Davvero una schiena che Mandy non riesce più a sopportare…. Lo specialista è, a sua volta, un…ex israeliano che ha fatto fortuna all’estero, per l’esattezza in Germania, ma che non disdegna di ritornare ogni tanto a operare nel Paese d’origine speculando con cinismo sull’ansia di eterna giovinezza delle ricche signore in post menopausa.
Mandy dunque va “sotto i ferri”. Ma, ahimé, mal gliene incoglie, poiché, appena terminato l’intervento, è aggredita da una terribile infezione che, in modo inesorabile, la porta in breve alla morte nonostante le pronte cure prestatele dal personale medico in loco.
La morte di Amanda sembra mandare in pezzi la compagine familiare. Certo, Lirit pare, essersi ripresa senza drammi, anzi approfitta della situazione per godersi l’inattesa libertà acquistando abiti nelle boutiques più attraenti della città. E, sotto tale punto di vista, si dà da fare con un certo impegno, tanto più che il noioso Shlomi, il quale affermava, ad ogni pié sospinto, di non sopportare lussi e mollezze, le dichiara di volersi prendere una pausa di riflessione circa il loro rapporto. Per soprammercato la ragazza favoleggia scelte sciagurate a proposito dell’azienda materna, della quale le importa ben poco; come, ad esempio, il licenziamento dell’incolpevole, quanto esperta, Carmela Levi. Dal suo canto Dael, presa coscienza di quanto è accaduto, si ritrova ad invidiare esseri inanimati, quali i tubi di metallo tanto per dirne una, che non hanno alcun tipo di problema.
Quanto a Irad, raggiunto al telefono dalla figlia, sa solo sfoderare, alla notizia del decesso della consorte, una perfetta inerzia catatonica, tanto da non voler più ritornare a casa. L’uomo s’installa presso Bahat, donna intelligente e piena di risorse, ma in stato di perenne squilibrio esistenziale e incapace di realizzare le proprie aspirazioni.

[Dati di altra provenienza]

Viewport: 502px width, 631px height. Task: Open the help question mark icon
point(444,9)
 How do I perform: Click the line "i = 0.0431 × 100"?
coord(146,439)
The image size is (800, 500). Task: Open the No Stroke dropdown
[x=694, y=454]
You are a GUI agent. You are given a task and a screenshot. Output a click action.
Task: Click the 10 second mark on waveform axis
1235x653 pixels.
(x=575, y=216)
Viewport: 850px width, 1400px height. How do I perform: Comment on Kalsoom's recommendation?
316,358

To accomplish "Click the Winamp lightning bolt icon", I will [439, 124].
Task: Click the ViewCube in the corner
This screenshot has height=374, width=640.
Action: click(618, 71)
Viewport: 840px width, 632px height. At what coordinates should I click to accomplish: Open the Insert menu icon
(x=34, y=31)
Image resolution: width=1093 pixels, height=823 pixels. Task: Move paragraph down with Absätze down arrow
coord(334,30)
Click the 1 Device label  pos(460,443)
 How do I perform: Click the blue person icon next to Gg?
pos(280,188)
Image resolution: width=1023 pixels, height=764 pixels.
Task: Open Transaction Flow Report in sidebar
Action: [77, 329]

Con spirito tagliente e caustico, condito da un delizioso umorismo nero -insuperabili le pagine che descrivono gli ultimi istanti di vita della protagonista - Orly Castel Bloom ci mostra un tessuto umano lacerato dalla mancanza di comunicazione tra i diversi attori sulla scena, i loro rapporti superficiali, alienati ed alienanti. Decostruttivista, surreale, postmoderna, kafkiana…così l’Autrice è stata descritta. C’è chi, tra i critici, ha letto questo romanzo come la raffigurazione di una società, quella israeliana, del tutto priva di punti fermi, dato il perenne stato di guerra nel quale il Paese versa da decenni.
Ferme restando le scelte difficili cui Israele si trova spesso a far fronte, gli errori, i vuoti, le contraddizioni della sua politica, uniti al boicottaggio del quale esso è deliziato ad opera dei governi occidentali, mi pare che il quadro rappresentato nel romanzo sia applicabile non tanto a Israele in sé -ricco di risorse positive-, quanto a qualsivoglia contesto umano i cui protagonisti permangono in un eterno, insano stato adolescenziale.
Tuttavia è in una visione concreta e positiva che, secondo la mia sensibilità, va letto il romanzo, paradossale solo in apparenza.
Saranno l’individuazione, da parte di Irad, della causa all’origine del suo stato depressivo, a lungo rimossa e, in Irit, rifiorita dopo la scomparsa del deleterio Shlomi, il farsi strada di nuove idee per la conduzione dell’azienda di famiglia, a ricucire il tessuto umano lacerato dalla tragica ed assurda morte di Mandy. Mentre oltre Oceano anche Bahat ritrova alla fine il filo che aveva perduto.
Quando il più buio pessimismo e il totale non sense parevano essere il motivo conduttore della vicenda, ecco la schiarita finale: prendere in mano la propria vita e mettersi in cammino assumendo piene responsabilità.
E’ ora di chiudere con un’esistenza all’insegna dello stand bye.